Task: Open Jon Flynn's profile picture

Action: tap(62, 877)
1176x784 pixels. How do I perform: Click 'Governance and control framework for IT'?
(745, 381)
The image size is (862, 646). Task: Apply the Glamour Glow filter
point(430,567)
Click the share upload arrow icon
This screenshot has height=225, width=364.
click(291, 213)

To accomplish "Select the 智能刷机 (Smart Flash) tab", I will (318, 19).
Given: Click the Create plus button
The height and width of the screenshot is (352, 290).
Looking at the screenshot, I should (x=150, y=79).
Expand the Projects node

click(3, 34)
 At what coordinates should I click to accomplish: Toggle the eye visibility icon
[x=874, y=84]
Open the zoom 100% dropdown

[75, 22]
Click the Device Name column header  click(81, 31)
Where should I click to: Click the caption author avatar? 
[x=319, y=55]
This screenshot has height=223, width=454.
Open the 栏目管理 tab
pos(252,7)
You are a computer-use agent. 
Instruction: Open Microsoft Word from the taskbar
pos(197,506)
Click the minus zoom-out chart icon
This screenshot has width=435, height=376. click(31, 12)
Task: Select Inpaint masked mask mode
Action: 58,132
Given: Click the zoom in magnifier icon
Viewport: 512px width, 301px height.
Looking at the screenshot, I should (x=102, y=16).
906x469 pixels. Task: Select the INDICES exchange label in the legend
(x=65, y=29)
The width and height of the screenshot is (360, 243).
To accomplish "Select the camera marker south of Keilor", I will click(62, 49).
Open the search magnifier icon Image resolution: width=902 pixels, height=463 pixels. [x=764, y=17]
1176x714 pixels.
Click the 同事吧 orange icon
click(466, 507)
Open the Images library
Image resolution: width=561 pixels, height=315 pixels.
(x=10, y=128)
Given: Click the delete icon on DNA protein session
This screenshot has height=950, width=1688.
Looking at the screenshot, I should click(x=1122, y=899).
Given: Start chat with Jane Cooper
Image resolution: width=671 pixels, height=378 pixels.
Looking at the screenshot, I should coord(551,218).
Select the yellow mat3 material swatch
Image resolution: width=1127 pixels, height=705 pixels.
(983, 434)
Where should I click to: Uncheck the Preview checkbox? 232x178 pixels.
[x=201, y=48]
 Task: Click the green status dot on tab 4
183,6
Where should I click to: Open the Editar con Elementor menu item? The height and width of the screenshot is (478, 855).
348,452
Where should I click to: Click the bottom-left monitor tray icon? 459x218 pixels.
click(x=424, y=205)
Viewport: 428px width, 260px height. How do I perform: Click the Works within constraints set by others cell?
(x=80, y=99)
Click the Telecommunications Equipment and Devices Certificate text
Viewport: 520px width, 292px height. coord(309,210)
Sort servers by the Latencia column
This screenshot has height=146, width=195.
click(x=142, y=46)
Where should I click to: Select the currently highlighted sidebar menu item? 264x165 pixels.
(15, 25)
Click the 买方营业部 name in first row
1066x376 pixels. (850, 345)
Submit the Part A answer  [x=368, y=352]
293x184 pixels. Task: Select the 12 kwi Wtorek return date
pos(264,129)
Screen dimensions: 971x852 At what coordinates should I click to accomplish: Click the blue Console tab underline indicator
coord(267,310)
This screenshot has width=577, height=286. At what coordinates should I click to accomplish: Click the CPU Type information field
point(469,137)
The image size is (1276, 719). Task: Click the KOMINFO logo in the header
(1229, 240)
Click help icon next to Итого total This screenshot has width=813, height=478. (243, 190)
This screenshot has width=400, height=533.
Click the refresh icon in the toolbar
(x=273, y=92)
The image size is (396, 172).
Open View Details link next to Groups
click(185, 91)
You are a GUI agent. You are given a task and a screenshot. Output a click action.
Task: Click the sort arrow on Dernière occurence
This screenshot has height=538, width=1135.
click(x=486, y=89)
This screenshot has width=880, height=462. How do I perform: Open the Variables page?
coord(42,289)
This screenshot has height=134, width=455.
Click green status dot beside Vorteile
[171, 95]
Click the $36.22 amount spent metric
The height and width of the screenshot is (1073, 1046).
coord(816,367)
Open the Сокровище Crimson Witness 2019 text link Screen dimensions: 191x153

- _What to work on_
Nothing but the lines from the first line of the listing above through the line holding "1176x714 pixels." should be reproduced, and each must match exactly.

- _Reply to the exercise_
Task: Open Jon Flynn's profile picture

Action: tap(62, 877)
1176x784 pixels. How do I perform: Click 'Governance and control framework for IT'?
(745, 381)
The image size is (862, 646). Task: Apply the Glamour Glow filter
point(430,567)
Click the share upload arrow icon
This screenshot has height=225, width=364.
click(291, 213)

To accomplish "Select the 智能刷机 (Smart Flash) tab", I will (318, 19).
Given: Click the Create plus button
The height and width of the screenshot is (352, 290).
Looking at the screenshot, I should (x=150, y=79).
Expand the Projects node

click(3, 34)
 At what coordinates should I click to accomplish: Toggle the eye visibility icon
[x=874, y=84]
Open the zoom 100% dropdown

[75, 22]
Click the Device Name column header  click(81, 31)
Where should I click to: Click the caption author avatar? 
[x=319, y=55]
This screenshot has height=223, width=454.
Open the 栏目管理 tab
pos(252,7)
You are a computer-use agent. 
Instruction: Open Microsoft Word from the taskbar
pos(197,506)
Click the minus zoom-out chart icon
This screenshot has width=435, height=376. click(31, 12)
Task: Select Inpaint masked mask mode
Action: 58,132
Given: Click the zoom in magnifier icon
Viewport: 512px width, 301px height.
Looking at the screenshot, I should (x=102, y=16).
906x469 pixels. Task: Select the INDICES exchange label in the legend
(x=65, y=29)
The width and height of the screenshot is (360, 243).
To accomplish "Select the camera marker south of Keilor", I will click(62, 49).
Open the search magnifier icon Image resolution: width=902 pixels, height=463 pixels. [x=764, y=17]
1176x714 pixels.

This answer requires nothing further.